### Tasks to complete
a - In the discussion of SGD below, what did the First Tech Challenge use TensorFlow to train a library to tell apart?
b - Continue the discussion of SGD and deep learning below from its last sentence.

### Page text
○ ○ ○
I suspect that you already know this and the fact that the noise in SGD does indeed regularize and the way it does so for convex function has been well understood since the 70s, so I am leaving this tidbit for others who are new to this area.

Why are there so few local minima, you mean?

I think it’d have to be related to the huge number of dimensions it works on. But I have no idea how I’d even begin to prove that.

Its not even certain that they are few. Whats rather unsettling is that with these local moves of SGD the parameters settle on a good enough local minima in spite of the fact that we know that many local minima exists that have zero or near zero training loss. There are glimmers or insight here and there but the thing is yet to be fully understood
Honestly at this point it kind of is magic.

How much of that magic is smoke and mirrors? For example, the First Tech Challenge (from FIRST Robotics) used Tensor Flow to train a library to detect the difference between a white sphere vs a golden cube using a mobile phone's on-board camera.

The first time I saw it, it did seem pretty magical. Then in testing realized it was basically a glorified color sensor.

I think these things make for great and astonishing demos but don't hold up to their promise. Happy to hear real-world examples that I can look into though.

Even if it were practically useless (which it is not, although the practical applications are less impressive than the research achievements at this point), it would be magical. Deep learning has dominated imagenet for a decade now, for example. One reason this is magical is because the sota models are extremely over parametrized. There exist weights that perform perfectly on the training data but give random answers on the test data [0]. But in practice these degenerate weights are not found during sgd. What's going on there? As far as I know there is no satisfying explanation.
○ ○ ○
### Data supplied

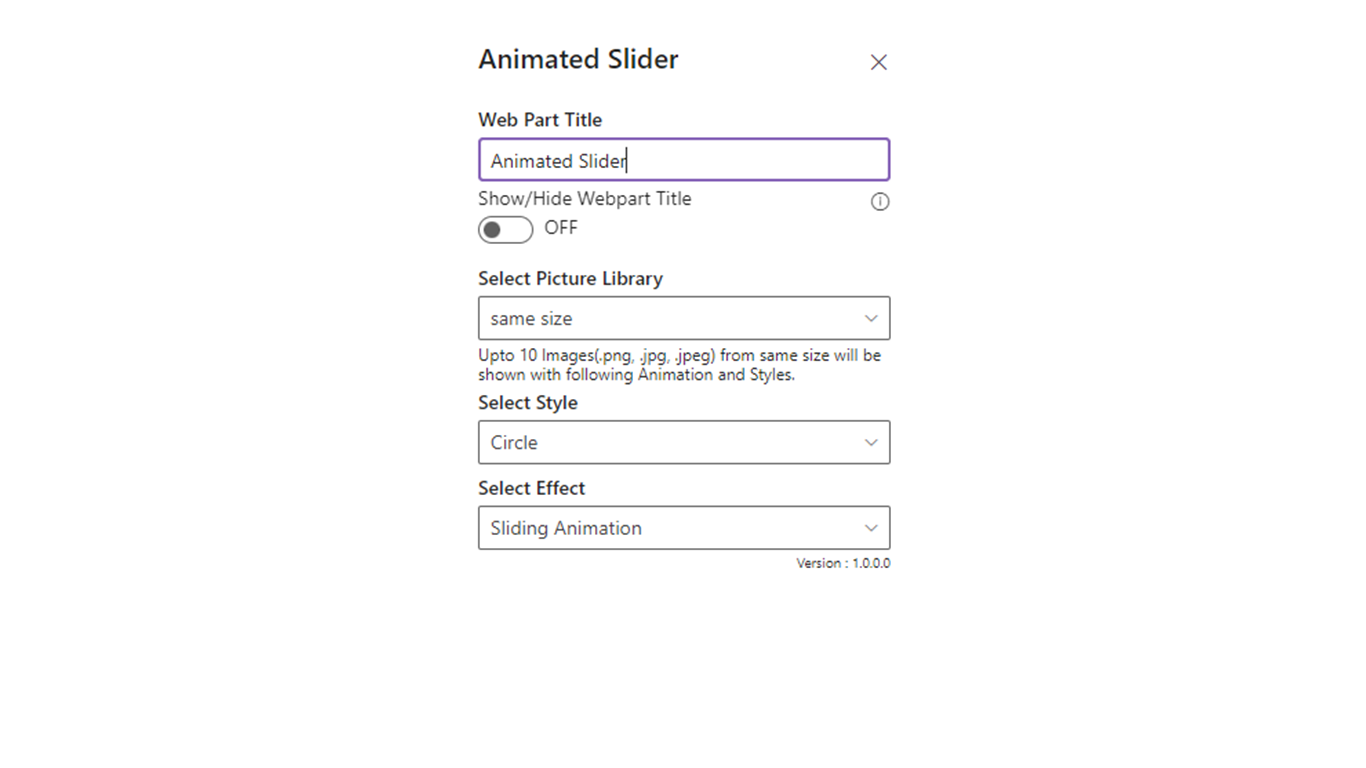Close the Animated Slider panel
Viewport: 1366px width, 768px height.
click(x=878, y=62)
○ ○ ○
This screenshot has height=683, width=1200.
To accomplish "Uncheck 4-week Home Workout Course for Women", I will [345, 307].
○ ○ ○
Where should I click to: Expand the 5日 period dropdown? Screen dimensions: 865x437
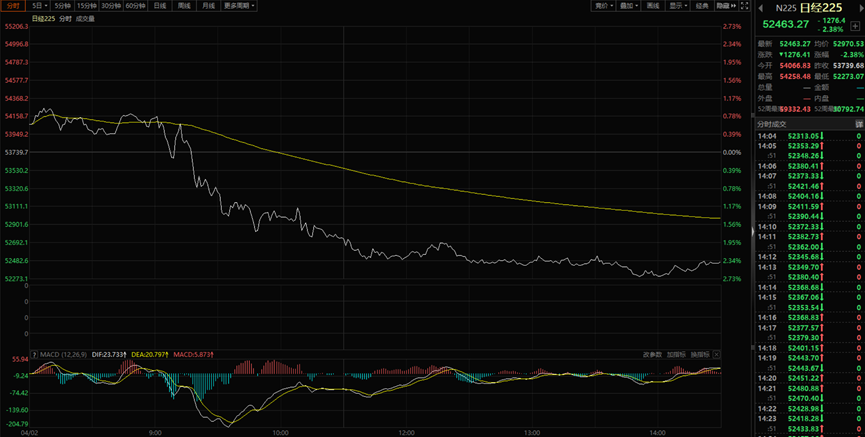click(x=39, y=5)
○ ○ ○
### Responses by task
a - A white sphere and a golden cube, using a mobile phone's on-board camera.

b -
[0] https://arxiv.org/abs/1611.03530

If you look at these “degenerate” parameterizations, they’re clearly islands in the sea of weight parameter space. It’s clear that what you’re searching for is not a “minimum” per say but an amorphous fuzzy blobby manifold. Think of it like sculpting a specific 3D shape out of clay. Sure there are exact moves to sculpt the shape, but if you’re just gently forming the clay you can get very close to the final form but still have some rough edges.

As for a formal analysis, I just can’t imagine there existing a formal analysis of ML that can describe the distinctly qualitative aspects of it. It’s like coming up with physics equations to explain art.

I mentored an FTC team that was using the vision system this year, and my overall impression was that the TensorFlow model was absolute garbage and probably performed worse than a simple "identify blobs by color" algorithm would have.

The vision model was tolerably decent at tracking incremental updates to object positioning, but for some reason would take 2+ seconds to notice that a valid object was now in view (which is quite a lot, in the context of a 30s autonomous period), and frequently identified the back walls of the game field as giant cubes.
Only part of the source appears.